Because DCs are terminally differentiated and are not actively dividing, lentiviral transduction of DCs has been explored for ex vivo manipulation in order to achieve cytoplasmic protein expression in DC-based cellular therapy [26,27]. The direct injection of lentivirus in vivo has also resulted in potent antitumor immunity in murine models [28,29].

The strategy of direct vaccine injection into patients is particularly well suited to lentiviral transduction of DCs because the skin and corresponding draining lymph nodes contain a large number of DCs of various specialized subsets and intradermal or subcutaneous injection is relatively easy to perform in the clinic [30]. Indeed, the cutaneous delivery of lentiviral vector (LV) induces potent CD8+ immunity [31]. The tropism of any lentivirus is mandated by its envelope. While third-generation lentivirus vectors with broad tropism (as their envelope derives from vesicular stomatits virus [VSV]) have typically been used in preclinical or clinical studies, they carry risks related to off-target activity and integrational mutagenesis. Ideally, a LV for in vivo use should be targeted to DCs and have no risk of genotoxicity.
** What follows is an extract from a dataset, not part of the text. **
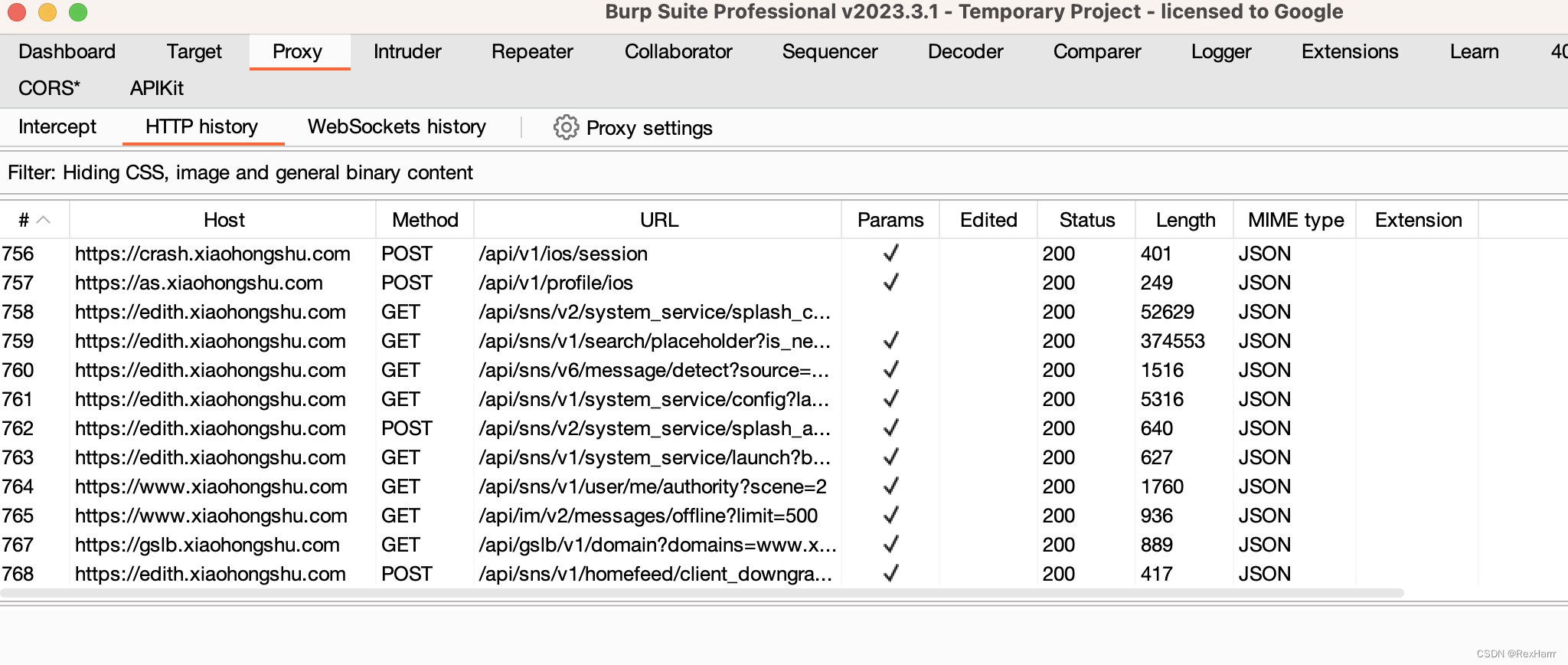Click the macOS green maximize button
Image resolution: width=1568 pixels, height=665 pixels.
(x=78, y=12)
LV305: a DC targeting NY-ESO-1 vaccine from the ZVex platform

DC-SIGN (CD209) is a cell surface C-type lectin-like protein highly specific for immature DCs that acts as a scavenger receptor enabling lentiviral infection [32]. The alpha virus Sindbis also infects DC by using DC-SIGN as an attachment receptor, but has a broader tropism due to its affinity for ubiquitously expressed heparan sulfate [33]. Through selective mutation of the heparin binding region, a Sindbis envelope was genetically engineered that selectively binds to DC-SIGN [33,34]. ‘ZVex’ is a novel vector platform for DC-targeted vaccines that is built on a third-generation LV and includes a DC-SIGN tropic Sindbis Virus envelope (Figure 1(a)). Like other third-generation LVs generally regarded as safe for use in gene therapy, ZVex is devoid of all HIV 1-derived accessory proteins, except for Rev, and is encoded by a split genome with a deletion in the U3 region (ΔU3, for self-inactivation of the 3ʹLTR). The ΔU3 deletion is a self-inactivating mutation that: (1) prevents transcription of the full-length vector genome (vg) from reversed transcribed dsDNA vectors in the infected target cell, and (2) minimizes the risk of insertional activation that can occur when a 3ʹLTR can function as a promoter after integration. In addition, ZVex contains the Vpx protein (viral protein X from simian immune deficiency virus [SIV]) that is packaged into the vector particles and overcomes the HIV-restriction factor SAMHD1 in DC, which depletes the nucleotide triphosphate pool, thereby preventing reverse transcription of the vg. Further important safety features of ZVex are a genetically modified capsid gene to reduce the risk of recombination, and a genetically inactivated integrase enzyme (D64V mutation), which significantly reduces the risk of integration (Figure 1(b)) [35].

Figure 1.

LV305 mechanism of action. (a) LV305 (green octagon) enters dendritic cells (DC) via specific interaction with DC-SIGN/CD209 (triangle) on the DC surface as a result of the modified Sindbis virus envelope. (b) LV305 is replication incompetent and has only a low level of integration because of the D64V integrase mutation and deletion of the 3ʹ-poly purine tract. (c) NY-ESO-1 is expressed by the DC and processed in the immune-proteasome. Peptides are presented by class I and cross-presented by class II MHC molecules. (d) CD4+ and CD8+ T cells recognizing NY-ESO-1 peptides presented in the context of class I and class II MHC proliferate and produce cytokines. In murine models, these T cells are effective at killing tumors. Full color available online.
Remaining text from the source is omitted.